Clouds are not all white, puffy, and fluffy, just like most of us people think. Some clouds are very thin, some clouds appear darker than usual, and some resemble different things like pouches and stuff. This article will discuss one of the special cloud types, which are called Orographic Clouds.
WHAT IS AN OROGRAPHIC CLOUD
An orographic cloud is a special type of cloud formed when the air is forcefully lifted around by the topography of the Earth, like the mountains and the hills. When the air on the hills or mountains that usually sways back and forth passes over it, the air would be lifted up and then starts to cool as it reaches a high altitude. When the air is lifted and is already cooled, water vapor residing in it condenses, and it would eventually turn into a cloud. This cloud is what we call the orographic cloud. Orographic clouds are produced because of a process called orographic lifting.

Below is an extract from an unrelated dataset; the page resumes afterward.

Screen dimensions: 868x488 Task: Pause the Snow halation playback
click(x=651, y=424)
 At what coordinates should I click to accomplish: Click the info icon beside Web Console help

OROGRAPHIC LIFTING AND ITS EFFECTS
Orographic lifting, like any other phenomena, affects the Earth’s atmosphere. Listed below are the effects of orographic lifting.
Orographic precipitation is one of the usual effects of orographic lifting. This happens when the moist air in the mountains rises up and then cools as it is lifted in the atmosphere. When it cools, the orographic clouds are formed, and these clouds cause the precipitation. Precipitation usually falls on the upwind of the hills and mountains. Precipitation caused by orographic lifting is likely to occur in places around the world. Examples are the Mogollon Rim that can be found in central Arizona, the western side of the Sierra Nevada mountain range located in California, and the west part of the Appalachian Mountains, a mountain range in West Virginia.
Leeward winds are another orographic lifting effect that occurs on the other side of the mountains.On this side, the downwind direction occurs. As the air comes down the mountain, it becomes warmer, drier, and the moisture starts to fade away. Since the area is low in humidity, precipitation is not likely to occur.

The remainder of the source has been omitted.